Extract

During the twenty years from 1880 to 1900 a significant decline in the percentage of landowning farmers took place in the United States. The facts of this decline are easily obtained;1 the causes, however, are not so readily formulated. To analyze the forces which are tending to bring about a change in the organization of industrial society, and to observe with sufficient care the laws and customs and other conditions which retard or accelerate the operation of these forces, is a most difficult task. This work is facilitated, however, by studying similar conditions in other countries. Some countries having passed through more stages of economic development than others, it is possible to compare present conditions in a new country with the past of an older country, and thus bring some light to bear upon present day problems.

Goal 1
According to the passage on landowning farmers, over which span of years did the percentage of landowning farmers in the United States decline?
Goal 2
In the passage on landowning farmers, swap "difficult" for "demanding" and write out the section starting at "During the twenty" and ending at "present day problems.".
Goal 3
Continue the passage on the decline of landowning farmers with the next part of its argument.
The items that follow have no connection to the passage on landowning farmers.

Information given
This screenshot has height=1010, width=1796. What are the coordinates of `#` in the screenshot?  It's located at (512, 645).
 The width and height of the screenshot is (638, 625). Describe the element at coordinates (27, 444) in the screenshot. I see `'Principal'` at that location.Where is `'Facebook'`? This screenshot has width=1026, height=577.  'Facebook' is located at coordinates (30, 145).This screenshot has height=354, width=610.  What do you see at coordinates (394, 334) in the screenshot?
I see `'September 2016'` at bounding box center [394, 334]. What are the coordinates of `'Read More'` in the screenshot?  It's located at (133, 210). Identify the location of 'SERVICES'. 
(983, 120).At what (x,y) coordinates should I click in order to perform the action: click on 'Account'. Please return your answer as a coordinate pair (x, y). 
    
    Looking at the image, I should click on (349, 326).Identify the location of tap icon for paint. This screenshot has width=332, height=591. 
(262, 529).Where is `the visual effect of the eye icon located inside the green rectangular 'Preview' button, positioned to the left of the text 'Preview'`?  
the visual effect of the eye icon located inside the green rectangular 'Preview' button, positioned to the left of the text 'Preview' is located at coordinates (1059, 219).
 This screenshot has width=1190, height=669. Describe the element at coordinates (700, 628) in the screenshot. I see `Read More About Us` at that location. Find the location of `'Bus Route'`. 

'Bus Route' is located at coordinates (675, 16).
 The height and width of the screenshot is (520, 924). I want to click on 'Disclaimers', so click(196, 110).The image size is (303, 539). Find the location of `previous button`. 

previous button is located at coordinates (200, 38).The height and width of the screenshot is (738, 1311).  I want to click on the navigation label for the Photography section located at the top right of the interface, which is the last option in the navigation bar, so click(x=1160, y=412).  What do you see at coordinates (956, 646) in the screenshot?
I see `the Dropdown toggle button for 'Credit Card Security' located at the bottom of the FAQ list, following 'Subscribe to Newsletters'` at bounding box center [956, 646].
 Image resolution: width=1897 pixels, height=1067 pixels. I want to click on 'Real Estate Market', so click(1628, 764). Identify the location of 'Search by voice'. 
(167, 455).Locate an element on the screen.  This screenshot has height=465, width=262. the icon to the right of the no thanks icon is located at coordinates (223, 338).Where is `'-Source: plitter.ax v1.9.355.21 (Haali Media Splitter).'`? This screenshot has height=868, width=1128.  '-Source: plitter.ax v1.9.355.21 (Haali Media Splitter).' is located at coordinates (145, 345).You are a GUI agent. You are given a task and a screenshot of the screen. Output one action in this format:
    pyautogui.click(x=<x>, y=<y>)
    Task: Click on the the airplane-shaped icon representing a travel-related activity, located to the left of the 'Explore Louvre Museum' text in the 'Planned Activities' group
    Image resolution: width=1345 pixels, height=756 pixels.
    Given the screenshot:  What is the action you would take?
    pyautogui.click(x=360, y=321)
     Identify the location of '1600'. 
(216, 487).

Final result 1
From 1880 to 1900.

Final result 2
During the twenty years from 1880 to 1900 a significant decline in the percentage of landowning farmers took place in the United States. The facts of this decline are easily obtained;1 the causes, however, are not so readily formulated. To analyze the forces which are tending to bring about a change in the organization of industrial society, and to observe with sufficient care the laws and customs and other conditions which retard or accelerate the operation of these forces, is a most demanding task. This work is facilitated, however, by studying similar conditions in other countries. Some countries having passed through more stages of economic development than others, it is possible to compare present conditions in a new country with the past of an older country, and thus bring some light to bear upon present day problems.

Final result 3
England offers excellent advantages to the student of historical and comparative agriculture. English agriculture has, perhaps, passed through more stages of economic development than that of any other country. Increasing intercourse with the outside world, and the accompanying changes in the organization of industrial society, have made it necessary for the English farmers of each succeeding generation to adapt themselves to new conditions. These economic changes have had a marked influence upon the relation of the farmers to the land which they cultivate. Two hundred years ago landownership on the part of farmers was common in England; but today it is rare. It has been attempted in this paper to bring together as much evidence as possible upon the conditions and forces which have resulted in this decline in the number of landowning farmers in England.

1 Twelfth Census, Vol. V., p. 689. Percentage of farms operated by owners in 1880, 74.5 per cent.; in 1890, 71.6 per cent.; in 1900, 64.7 per cent.